THREE --- The doctrine of "faith only" is promoted in the Living Bible. Romans 4:12 reads, "Abraham found favor with God by faith alone." This view cannot be harmonized with James 2:21-24. This belief in salvation by faith only has led him to mistranslate Colossians 1:23 as follows: "...the only condition is that you fully believe the Truth."

FOUR --- In Mark 1:4 baptism is described in the LB as a "public announcement of their decision to turn their backs on sin," rather than stating it is for "forgiveness of sins," as the original text does. The "water" of John 3:5 is interpreted in a footnote this way: "Some think this means water baptism." The actual meaning, he states, is that it refers to "the normal process observed during every human birth" (i.e.: the amniotic fluids). In 1 Peter 3:21 Taylor writes, "In baptism we show that we have been saved." This is troubling to those whose theology does not acknowledge any acceptance by God prior to the act of immersion. Thus, exception is taken by these disciples to this rendering of this passage in Peter's first epistle.

FIVE --- In 1 Corinthians 6:12 the Living Bible reads, "I can do anything I want to if Christ has not said no." Martin Luther also maintained: "We can do anything the Bible does not forbid." He and Zwingli debated this issue heatedly.

SIX --- Kenneth Taylor, in his efforts to paraphrase the Bible in modern day speech, has taken some liberties that at times go a bit too far. Some of his renderings are rather amusing in nature, some embarrassing, and some downright offensive (what some have called "gutter language"). Notice the following examples:

  1. In 1 Samuel 20:30 we read, "Saul boiled with rage. 'You son of a bitch!' he yelled at him." The wording of John 9:34 is in a similar vein: "'You illegitimate bastard, you!' they shouted."

  2. In 1 Kings 18:27 the LB reads, "About noontime, Elijah began mocking them. 'You'll have to shout louder than that,' he scoffed, 'to catch the attention of your god! Perhaps he is talking to someone, or is out sitting on the toilet, or maybe he is away on a trip, or is asleep and needs to be wakened!"

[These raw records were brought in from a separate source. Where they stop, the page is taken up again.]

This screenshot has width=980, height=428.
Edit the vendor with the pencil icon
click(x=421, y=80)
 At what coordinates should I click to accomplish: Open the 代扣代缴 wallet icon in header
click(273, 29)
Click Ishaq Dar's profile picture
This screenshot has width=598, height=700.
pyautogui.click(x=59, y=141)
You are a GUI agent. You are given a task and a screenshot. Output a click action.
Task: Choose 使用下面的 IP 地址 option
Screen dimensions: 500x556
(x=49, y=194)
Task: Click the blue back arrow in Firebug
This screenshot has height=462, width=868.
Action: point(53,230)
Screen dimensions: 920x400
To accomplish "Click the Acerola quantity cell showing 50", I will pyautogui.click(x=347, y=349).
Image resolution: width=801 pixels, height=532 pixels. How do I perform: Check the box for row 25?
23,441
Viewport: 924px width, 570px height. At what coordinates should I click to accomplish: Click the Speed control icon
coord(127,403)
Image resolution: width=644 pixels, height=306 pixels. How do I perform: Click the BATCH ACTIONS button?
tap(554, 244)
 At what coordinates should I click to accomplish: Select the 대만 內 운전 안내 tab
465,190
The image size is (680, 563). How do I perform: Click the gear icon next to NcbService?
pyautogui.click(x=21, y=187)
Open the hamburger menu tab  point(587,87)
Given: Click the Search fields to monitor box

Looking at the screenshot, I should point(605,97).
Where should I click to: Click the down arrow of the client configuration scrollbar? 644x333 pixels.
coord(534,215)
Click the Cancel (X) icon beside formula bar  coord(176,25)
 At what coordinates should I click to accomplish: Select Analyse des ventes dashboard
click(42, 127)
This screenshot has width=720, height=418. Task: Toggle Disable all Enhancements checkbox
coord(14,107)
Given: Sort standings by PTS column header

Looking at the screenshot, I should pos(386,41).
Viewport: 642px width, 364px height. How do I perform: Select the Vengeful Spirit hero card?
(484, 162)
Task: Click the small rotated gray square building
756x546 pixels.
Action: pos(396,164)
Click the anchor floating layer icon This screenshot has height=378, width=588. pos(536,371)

  3. 1 Samuel 13:11 reads, "But as she was standing there before him, he grabbed her and demanded, 'Come to bed with me, my darling.'" In vs. 20 "Her brother Absalom asked her, 'Is it true that Amnon raped you? Don't be so upset, since it's all in the family anyway.'"

  4. Hosea 4:11 speaks of "wine, women and song."

  5. Matthew 2:6 reads, "O little town of Bethlehem." This is taken from the Christmas song, not from the original Greek text.

  6. Acts 4:36 refers to Barnabas as "Barny the Preacher."

  7. In Acts 1:26 they "drew straws" to determine who would replace Judas as an apostle.

  8. In Acts 10:15, where Peter is given a vision of several different kinds of animals and then told to kill and eat them, the voice from heaven says that this food is "kosher."

  9. In Revelation 1:4 Taylor writes, "From: John. To: the seven churches in Turkey." There was no such country at that time. Revelation 1:8 reads, "I am the A and the Z" (Hugo McCord does the same thing in his version). Revelation 2:15 reads, "Yes, you have some of these very same followers of Balaam among you" (the text literally says "Nicolaitans").

  10. Matthew 16:18 reads, "You are Peter, a stone; and upon this rock I will build My Church." This could almost be construed as a reference to Peter as the rock upon which the church would be built.

  11. Matthew 7:12 reads, "Do for others what you want them to do for you. This is the teaching of the law of Moses in a nutshell" (the text literally says, "this is the law and the prophets").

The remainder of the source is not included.